Thursday, January 17, 2013

Intrigued by Fairy Tales



One of the childhood reading experiences that stuck with me was Grimm’s Fairy Tales.  As I worked my way through stories collected in that old hardcover volume, I remember being mystified by characters performing bizarre actions, such as sawing the heads off children, and then sewing them back on.  Of course, the children return to life.  Well, even I knew back then that such actions didn’t represent reality.  Truth be told, I wasn’t sure what the stories were intended to convey.  I just knew they were weird. 

In the past few years, publishers have rolled out a seemingly endless succession of volumes relating in some way to classic fairy tales, which are a subset of a given culture’s folktale tradition.  Scholars study old volumes and manuscripts, and then herald what they believe to be the oldest, truest, and most original form of particular stories, accompanied by their exhaustive notes and commentaries.  Popular authors contribute to collections of new Fairy Tales that celebrate this storytelling tradition, or discuss the merits of the old favorites at Science Fiction conventions.  Through them, we learn that the original stories are darker and stranger than anything published today.  Picking up on this trend, Hollywood has produced an explosion of big screen adaptations lately, including three featuring Snow White.  Fairy Tales have also invaded the small screen, with shows like “Grimm” and “Once Upon A Time” that scramble up characters or elements from these old stories and intermix them with those drawn from modern life. 

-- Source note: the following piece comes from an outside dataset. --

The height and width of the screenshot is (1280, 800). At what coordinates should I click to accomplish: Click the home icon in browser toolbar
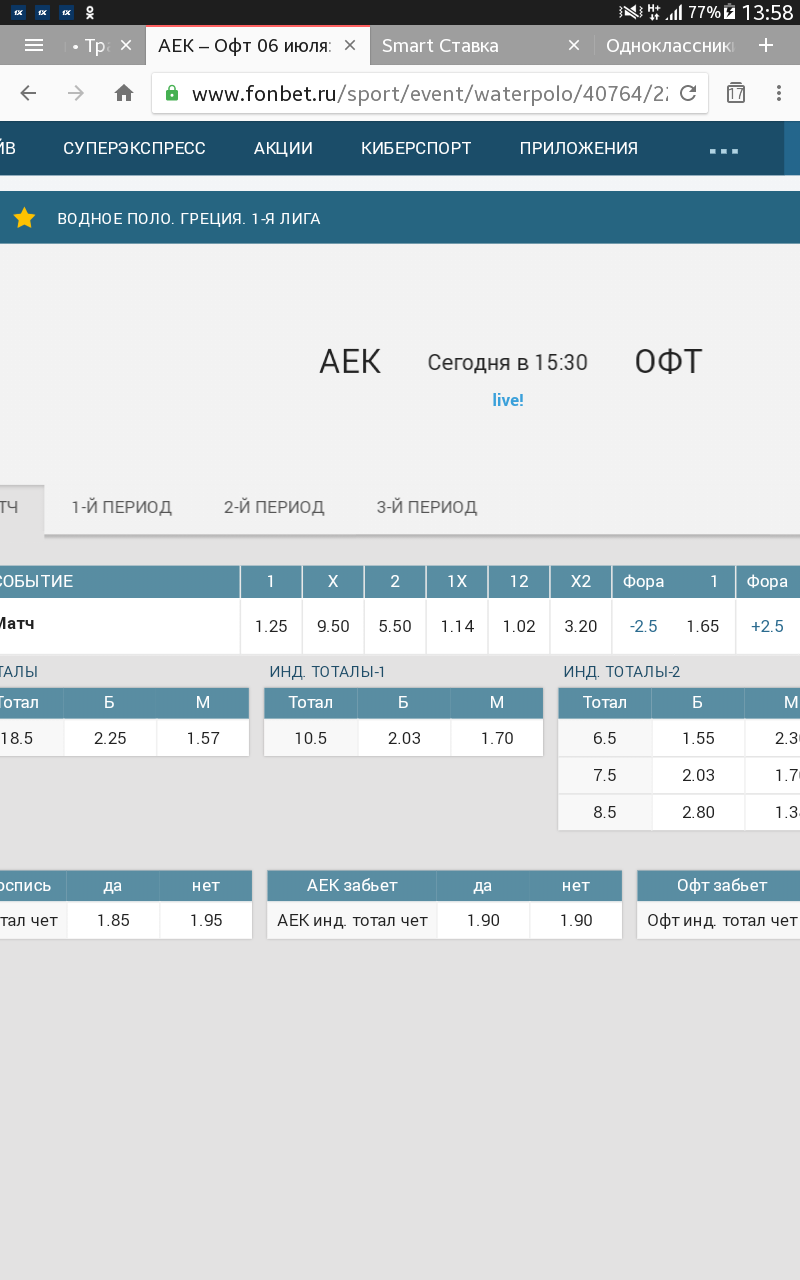click(x=124, y=93)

Ever since that first childhood reading, I’ve regarded Fairy Tales as unfinished business.  I’ve intended to return to them at some point, to study their structure, the common elements such stories share, and their historical and cultural contexts, in the hope of understanding not only what I read as a child, but a tradition that seems to be part of the foundation upon which modern storytelling is built.  Early last year, I read a novel based on “Snow White and Rose Red,” a German story collected by the Grimm brothers.  (This is a different story from the “Snow White” that Disney later transformed into the movie “Snow White and the Seven Dwarfs.”)  As with all oral storytelling, the fairy tale evolved with time.  In its shorter, original form, it was called “The Ungrateful Dwarf,” and contained fewer elements than the version later collected by the Grimms.  In her novel, Snow White and Rose Red, Patricia C. Wrede expands the classic story.  She changes the setting to Medieval England, and paints a convincing world in which the lives of magical beings intermix with that of our heroines, Snow White and her less-known sister.  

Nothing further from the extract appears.